In a letter to Senator McCain Army Capt. Ian Fishback, a 26-year-old West Point graduate who served two tours with the 82nd Airborne Division, said:

"Do we sacrifice our ideals in order to preserve security? If we abandon our ideals in the face of adversity and aggression, then those ideals were never really in our possession. I would rather die than give up the smallest part of the idea that is 'America.'"

He went on to actually express his disappointment:

"I can remember, as a cadet at West Point, resolving to ensure that my men would never commit a dishonorable act; that I would protect them from that type of burden. It absolutely breaks my heart that I have failed them in this regard."

People like this who are not "bleeding heart liberals" or whatever, people who would probably never have set foot at a rally against Bush, are about to have their administration thumb their noses at them and at least 100 years of military history before the Vietnam war when the Geneva Conventions became something you could honor in "spirit," as Rumsfeld said.

I have never been so livid in my life, actually shaking with the impossibility of what is going on in this world. I do not really attend protests, and I don't really ever argue the same broken record about Bush. But this has all become to hard to ignore, because, you know what? It's not about abortion or church + state, or whatever the fuck was on the agenda for people that pulled the level or punched the card for President Bush. It's about cold, hard facts. Facts as cold and as hard and as undeniable as the bodies being shipped back from Iraq. You know, the ones that Bush and that fucking administration didn't want you to see.

Quite simply, this is the worst administration anyone alive has ever seen, including Nixon, Reagan and fucking Carter and Ford, too. It's worse that party politics, which is now being proven on Capitol Hill almost daily as the once united Republican party comes out in ever-increasing numbers to point fingers away from the Democrats and right smack dab in the oval office. I can no longer give people the excuse of patriotism, or a different point of view, who agree with Bush. If you still stand by your vote then, quite simply, you are ignorant, or the places where you get your news are. When even the talking heads in mainstream media start to wonder what the hell is going on in the administration, when the administration has stopped covering its tracks entirely - resorting to some kind of ancient French carnival switching of roles more and more - and people still stand by him, it's sad. And completely fucking pathetic.

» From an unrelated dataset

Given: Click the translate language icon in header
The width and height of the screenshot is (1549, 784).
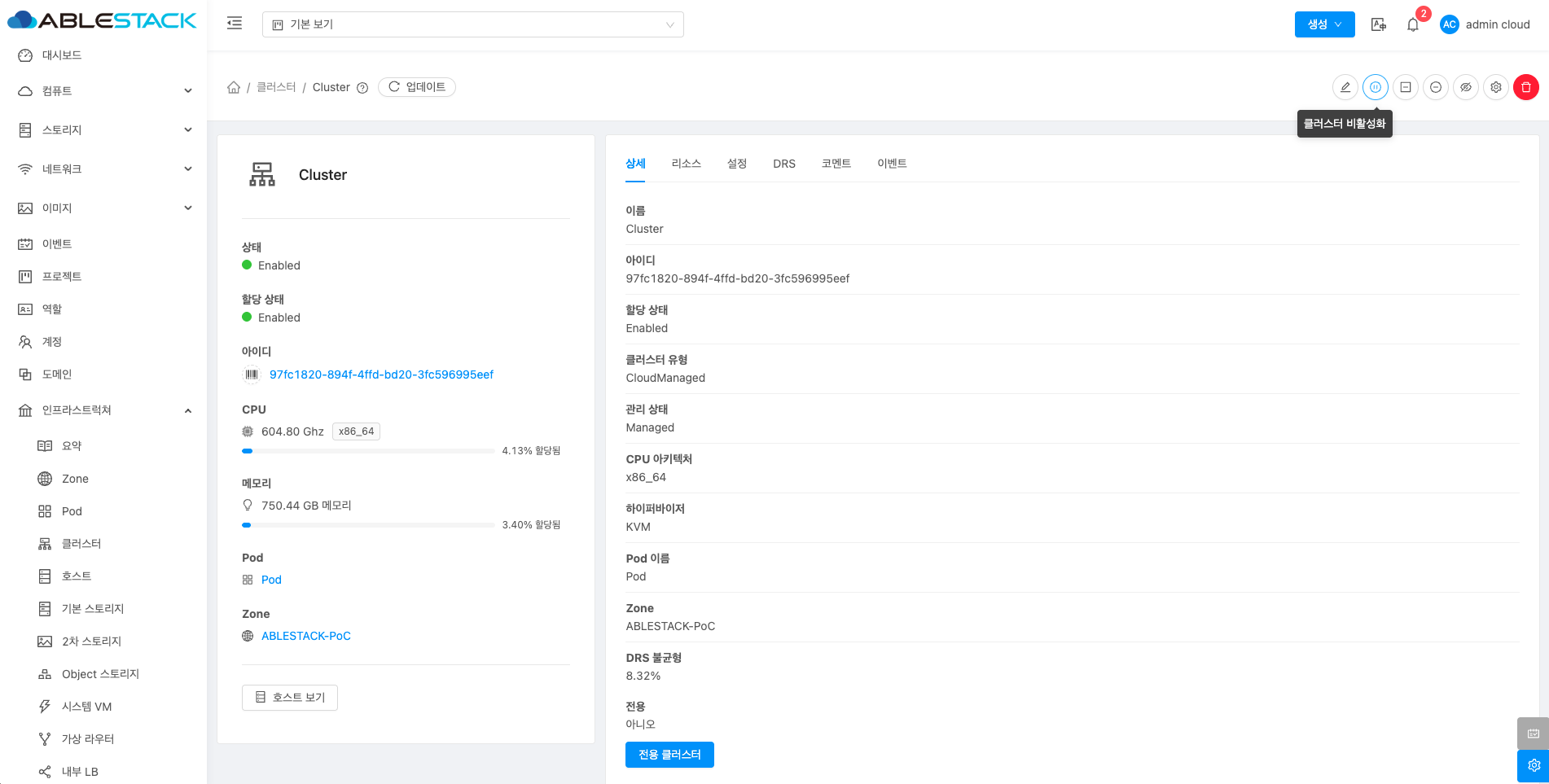Looking at the screenshot, I should coord(1378,24).
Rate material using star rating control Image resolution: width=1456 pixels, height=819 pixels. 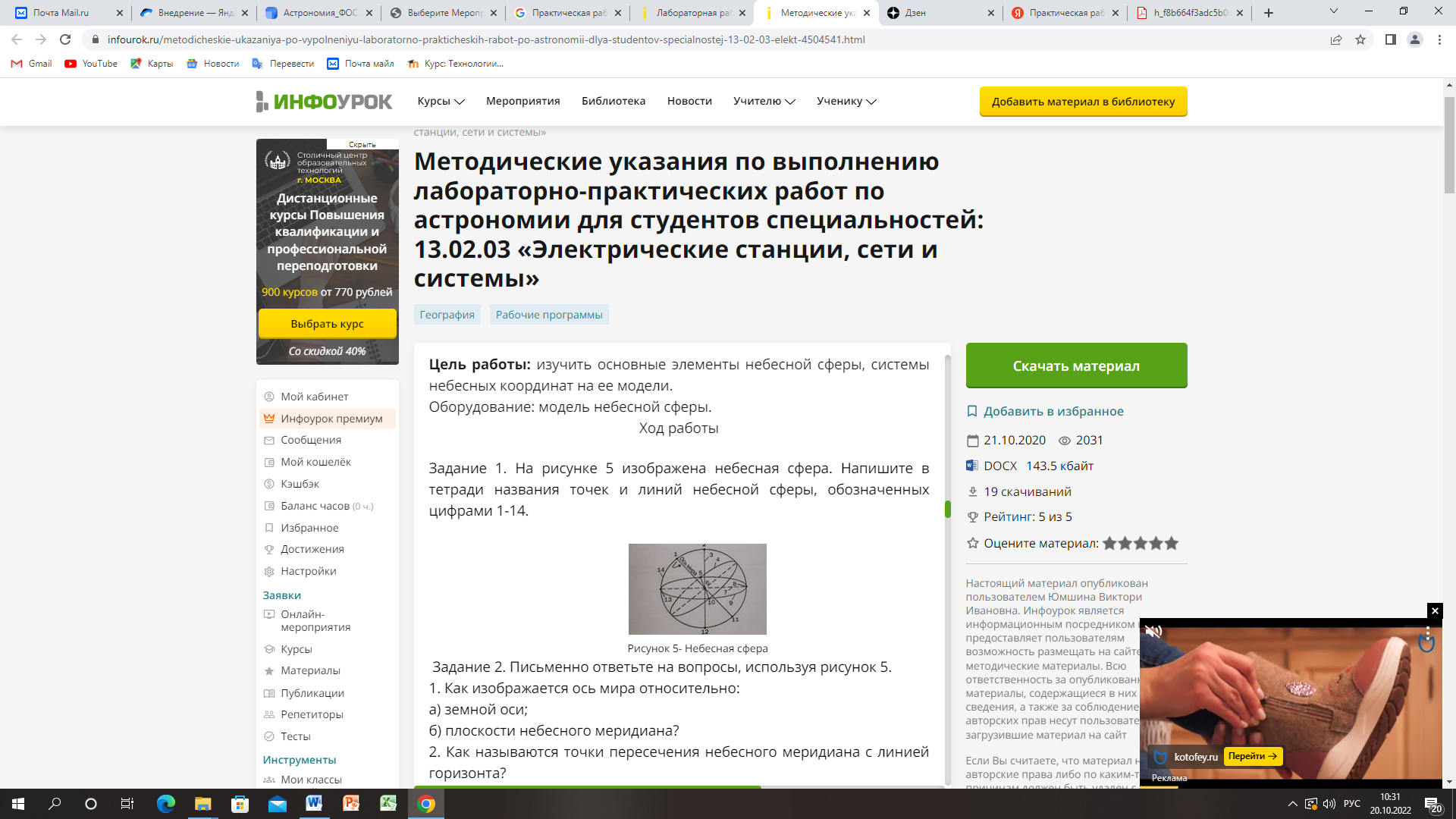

If the clock was turned back, or the vote was today, November 2, would it go the same way? All I'm saying, to anyone's savior - God, I hope not. If that divide that continues to separate all of us has grown so large that people in middle America would still stick to that decision, then a different time or country of real patriots would surely take up arms against one another.

I'm not even going to bring up New Orleans or even the fact that according to the Harper's Index it took Dick Cheney's office one day (1) to order "an electric company to restore power to two oil pipelines," when it took them four days (4 DAYS) until the "White House authorized sending federal troops to New Orleans." I'm NOT using that broken record. I'm not reading from zines about my personal opinions. Hell, you can have them. Right now, and I kid you not, I would give up my most cherished "liberal" ideals for a chance to change history, to turn back the clock and kick that son of a fucking bitch out of office.

This isn't about differing political views any more. This is about the bloodied ground that we've never had to tread on, about the future and I DON'T CARE how cliche that is. It's about being one step away from life or death, however you perceive it.

Maybe what seems like one little amendment to some is actually the hugest thing to happen in their lifetime. If it was the draft, wouldn't people sit up in their cushy Lazy-boy chairs? When addressing the fact that the administration wanted the language changed, McCain said, "This isn’t about who they are. This is about who we are. These are the values that distinguish us from our enemies."

I couldn't have said it better myself.

[This is just the first year of a lame duck presidency. Welcome to the next three.]